Jetzt ist konkrete Hilfe wichtig

Marie Karaciyan, Mitglied der Armenischen Gemeinde in West-Berlin, zu Erdbebenhilfe und Nationalitätenstreit im Transkaukasus  ■ I N T E R V I E W

taz: Auch in der BRD ist eine Welle der Hilfsbereitschaft für die Erdbebenopfer in Armenien ins Rollen gekommen, die Armenier in aller Welt organisieren Hilfe. Wie sieht es bei der armenischen Gemeinde in Berlin aus?

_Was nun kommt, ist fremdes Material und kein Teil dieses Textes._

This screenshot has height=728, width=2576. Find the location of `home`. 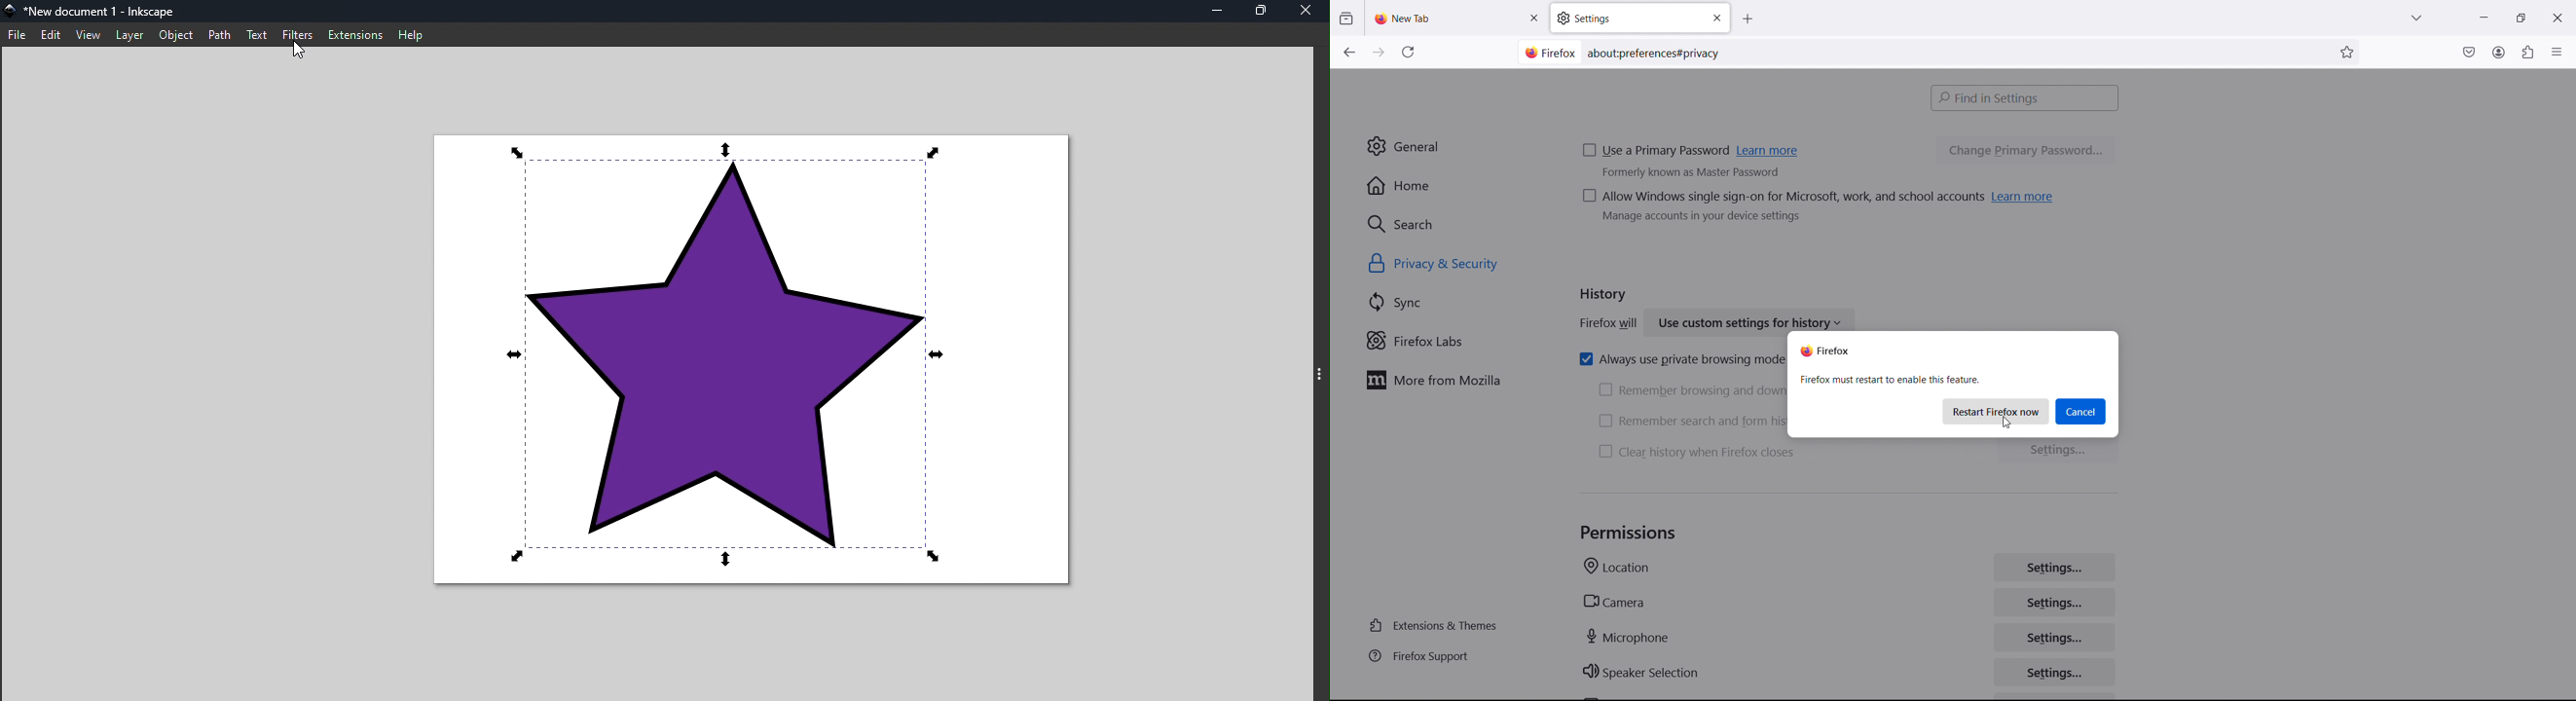

home is located at coordinates (1453, 186).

Marie Karaciyan: Wir haben über die sowjetischen Behörden ein Flugzeug zur Verfügung gestellt bekommen, das am Freitag nach Eriwan abfliegen soll. In den letzten Tagen haben uns die Berliner sehr geholfen, über 40.000 Mark an Spenden sind schon auf unser Konto (siehe unten) eingegangen, aber auch Sachspenden, Decken, medizinische Geräte und anderes sind von Privatpersonen, von Ärzten und Apothekern gekommen. Einige Mitglieder der armenischen Gemeinde werden mitfliegen und bei der Verteilung der Güter helfen können.

Habt ihr denn Informationen über die Lage, die über das, was über die Presseagenturen kommt, hinausgeht?

Was die Erbebenopfer und das Ausmaß der Katastrophe angeht, nicht. Doch am Sonntag haben wir erfahren, daß fünf der 11 Mitglieder des unabhängigen Karabach-Komitees festgenommen worden sind. Sie hatten gefordert, daß die armenischen Waisenkinder nicht wahllos über die Sowjetunion verstreut werden sollen, sondern in armenische Familien kommen. Die Kinder sind nämlich schon zur Adoption freigegeben. Natürlich ist es sehr wichtig und eine große Hilfe, wenn die Kinder versorgt werden. Das Karabach-Komitee fürchtet, daß die armensichen Kinder mit dieser Art der Hilfe ihre Identität als Armenier verlieren.

Gorbatschow hat am Sonntag von Provokateuren gesprochen, die die Erdbebenkatastrophe ausnützten, um Instabilität zu säen. Was sagen Sie dazu?

Ich verstehe bei solchen Aussagen die Welt nicht mehr. Was ist das für eine Politik? Und das in der jetztigen Situation. Immer noch fliehen Zehntausende von Armeniern aus Aserbeidjan, weil sie das Risiko, in die Erdbebenregion zu gehen, für geringer halten, als in Aserbeidjan zu bleiben und dort massakriert zu werden. Über das Problem hat Gorbatschow kein Wort verloren. Stattdessen hat er gefordert, das Karabach-Komitee an der solle Forderung nach Eingliederung Berg-Karabachs in Armenien aufgeben. Trotz der Erdbebenkatastrophe hält aber das Karabach-Komitee an der Forderung fest. Und in Aserbeidjan sind die Armenier weiter in Gefahr.

Wie soll es nun weitergehen?

Für uns ist erst einmal wichtig, bei der Erdbebenkatastrophe zu helfen. Unsere Gedanken kreisen hier vor allem um dieses Problem. Alles andere muß erst einmal zurücktreten. Wir wollen den Opfern helfen und die Not lindern. Aber das heißt nicht, daß wir die Armenier alle politischen Forderungen aufgegeben haben.

Interview: Erich Rathfelder

Spenden für die Katastrophenhilfe der Armenischen Gemeinde können auf das Postscheckkonto 34365-100, Postgiro Berlin (BLZ 100 100 10) überwiesen werden.